孟东方没有立刻说话,只是指尖轻轻叩击着办公桌的桌面,那声音不大,却像一把小锤,一下下敲在冯天明的心上。
办公室里的空气比刚才更压抑了,仿佛有一块无形的巨石压在人的胸口,让人喘不过气来。
台灯散发着柔和却又有些昏黄的光晕,不偏不倚地落在孟东方的脸上,将他的脸分割成两半,一半被灯光照亮,显得明亮而清晰,另一半则沉在阴影里,让人看不清他的真实情绪,仿佛隐藏着无尽的秘密。
过了足足半分钟,孟东方才缓缓开口,声音里听不出喜怒,却带着一种穿透人心的冷静,“天明啊,咱们俩师生关系多少年了?”
冯天明的额头渗出一层薄汗,腰弯得更低了些:“二十五年了,老师。”
“二十五年,”孟东方重复了一遍,指尖的叩击停了,“我过去就教过你,越是到了关键时刻,越要沉住气。赵明远是什么人?在官场混了三十年的老狐狸,比狐狸还多疑,比泥鳅还滑。你一个电话打过去,就算嘴上说得再漂亮,他能听不出来弦外之音?”
冯天明不敢辩解,只能低声道:“是我太急了,我总想着......能把他攥在手里,免得夜长梦多。”
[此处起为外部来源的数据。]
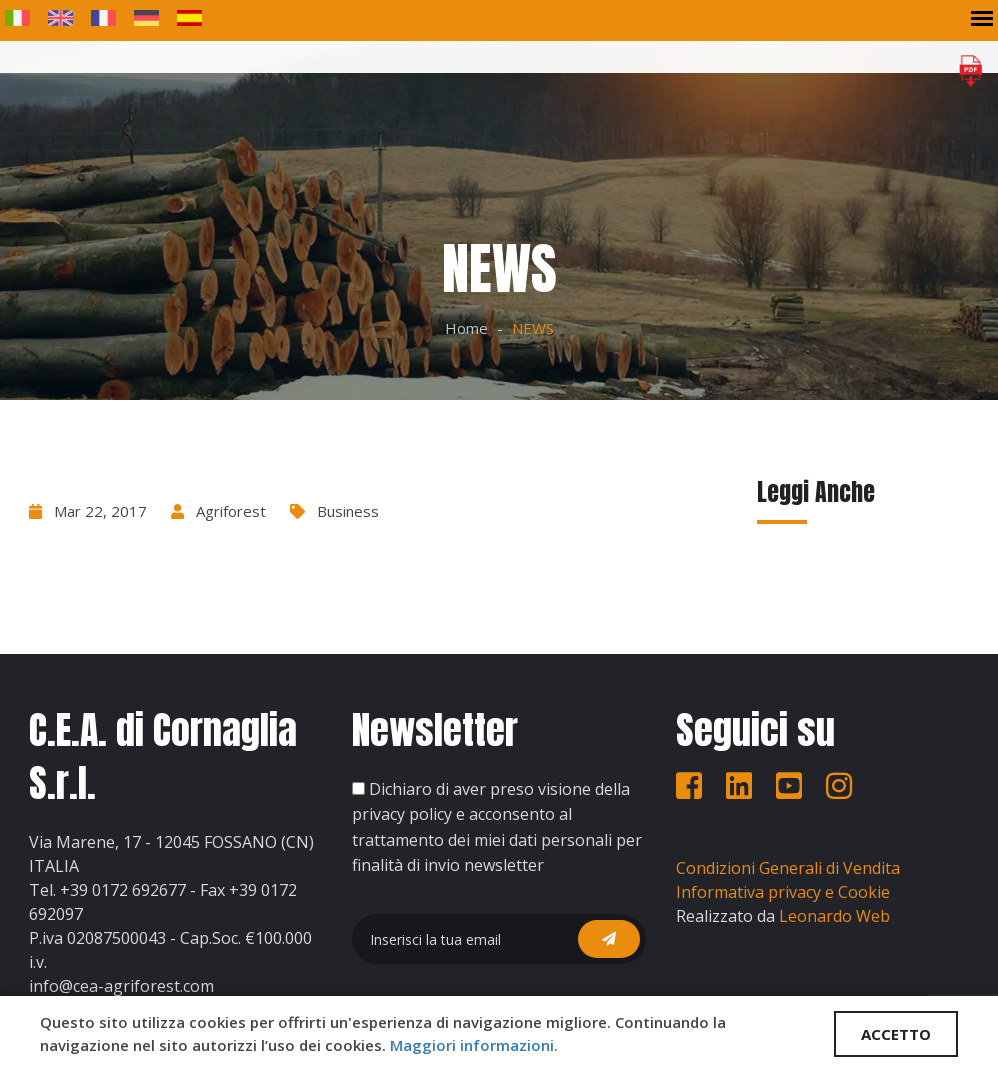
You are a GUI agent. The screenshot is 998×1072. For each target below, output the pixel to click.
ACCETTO (896, 1034)
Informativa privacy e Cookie (783, 892)
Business (348, 511)
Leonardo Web (834, 916)
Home (466, 328)
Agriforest (231, 511)
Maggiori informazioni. (474, 1045)
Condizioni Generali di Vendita (788, 868)
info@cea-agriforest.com (121, 986)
“夜长梦多?”孟东方终于抬起眼,目光落在冯天明身上,带着一丝不易察觉的失望,“你这一急,才是真的夜长梦多。中央调查组明天就到,李文海身亡的案子里,赵明远有多重要,你比我清楚。他这一跑,要么是躲起来,要么是狗急跳墙,把事情捅出去。到时候,咱们就掌控不了局面了,这就太被动了。”
冯天明的心脏猛地一沉,仿佛被一只无形的大手狠狠揪了一下。他不是没想过这个后果,只是刚才被愧疚和焦虑冲昏了头,此刻被孟东方如此清晰地点破,只觉得后背发凉,冷汗瞬间湿透了衬衫。
“老师,我知道错了,”冯天明的声音带着一丝颤抖,像是秋风中摇摇欲坠的树叶,“我已经联系了胡峰厅.长,国.安那边正在全力追查,查他的手机信号定位、交通出行轨迹、银行账户资金流动,争取在调查组来之前,找到他的踪迹。”
孟东方靠在椅背上,闭上眼,揉了揉眉心。他沉默了片刻,再睁开眼时,神色已经恢复了平日里的沉稳,“事到如今,说这些也没用了。你去告诉胡峰,让他把范围再扩大一点——赵明远在省里经营这么多年,不可能没有任何马脚。他的远房亲戚、以前的老部下、甚至是一些生意上的伙伴,还有最近见了哪些人,都要一一查清楚。”